Malaria, a mosquito-borne disease, continues to afflict many countries. In 2012, the World Health Organization estimated 207 million malaria cases occurred, resulting in an estimated 627,000 deaths, with about 77 percent of the deaths being children under 5 years of age. To reduce malaria risk among children and vulnerable populations, the use of Intermittent Preventive Treatment (IPT) is considered. Although IPT may be beneficial in averting malaria transmission and death in these children in the short term, it may have long-term effects such as propagating the spread of drug resistance. Identifying drug resistance spread due to IPT use or due to treatment of symptomatic infections is difficult in the field, but a mathematical model developed by Miranda Teboh-Ewungkem my help provide solutions.
“The difficulty lies in the fact that the same medication is typically used to treat people who have malaria and for IPT,” says Teboh-Ewungkem, professor of practice. “It’s difficult to parse out which cases are due to the treatment type. From a theoretical point of view, we can look at the different variables how one factor can propagate the spread of the disease. That makes the model nice because we can look at how one component, just IPT, could increase the spread of drug resistance.”
Teboh-Ewungkem used a system of ordinary differential equations to model the spread of drug-resistant malaria parasites within interacting human populations under IPT use. Simulations indicate that population movement results in resistance spreading fastest in high-transmission areas, and the more complete the anti-malarial resistance, the faster the resistant parasite will tend to spread through a population. The model projects the percentages of humans the parasites can infect and is used to investigate how fast resistance can spread within the neighboring communities.
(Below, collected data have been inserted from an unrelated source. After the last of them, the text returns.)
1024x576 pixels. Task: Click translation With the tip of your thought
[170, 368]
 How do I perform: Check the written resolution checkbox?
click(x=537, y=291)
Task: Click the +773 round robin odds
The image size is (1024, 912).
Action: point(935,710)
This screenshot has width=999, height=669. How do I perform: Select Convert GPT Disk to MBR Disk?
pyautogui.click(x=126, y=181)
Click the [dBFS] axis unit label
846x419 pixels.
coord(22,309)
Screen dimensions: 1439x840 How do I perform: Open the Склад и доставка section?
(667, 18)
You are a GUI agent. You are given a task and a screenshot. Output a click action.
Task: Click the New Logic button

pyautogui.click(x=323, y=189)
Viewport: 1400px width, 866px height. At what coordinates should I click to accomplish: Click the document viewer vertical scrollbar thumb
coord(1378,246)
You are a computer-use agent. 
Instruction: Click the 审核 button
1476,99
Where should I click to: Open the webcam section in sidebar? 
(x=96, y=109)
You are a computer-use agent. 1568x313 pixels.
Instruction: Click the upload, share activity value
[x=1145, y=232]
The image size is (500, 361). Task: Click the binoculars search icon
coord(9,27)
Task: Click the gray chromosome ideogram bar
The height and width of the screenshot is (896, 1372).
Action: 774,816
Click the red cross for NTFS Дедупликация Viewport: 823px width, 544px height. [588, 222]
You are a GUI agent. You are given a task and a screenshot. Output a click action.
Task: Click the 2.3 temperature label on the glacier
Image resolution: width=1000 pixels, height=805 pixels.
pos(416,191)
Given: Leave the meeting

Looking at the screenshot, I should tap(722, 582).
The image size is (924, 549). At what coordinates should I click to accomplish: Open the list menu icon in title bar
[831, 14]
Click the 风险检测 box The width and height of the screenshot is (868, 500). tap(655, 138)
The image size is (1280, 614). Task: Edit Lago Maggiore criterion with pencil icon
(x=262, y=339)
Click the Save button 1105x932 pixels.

Teboh-Ewungkem categorized proportions of susceptible humans, infected humans, symptomatic-treated humans and humans receiving IPT. Previous research demonstrated that drugs that persist longer in the body at sub-therapeutic levels will provide more opportunities for nonresistant parasites to acquire resistant traits and for partially resistant parasites to become fully resistant.
“If they come in and are not sick, you give them the medication regardless of whether or not they have the disease,” she says. “It might have some benefit, but it also might provide the opportunity for drug resistance. A better understanding of the disease might help shape public policy in the future.”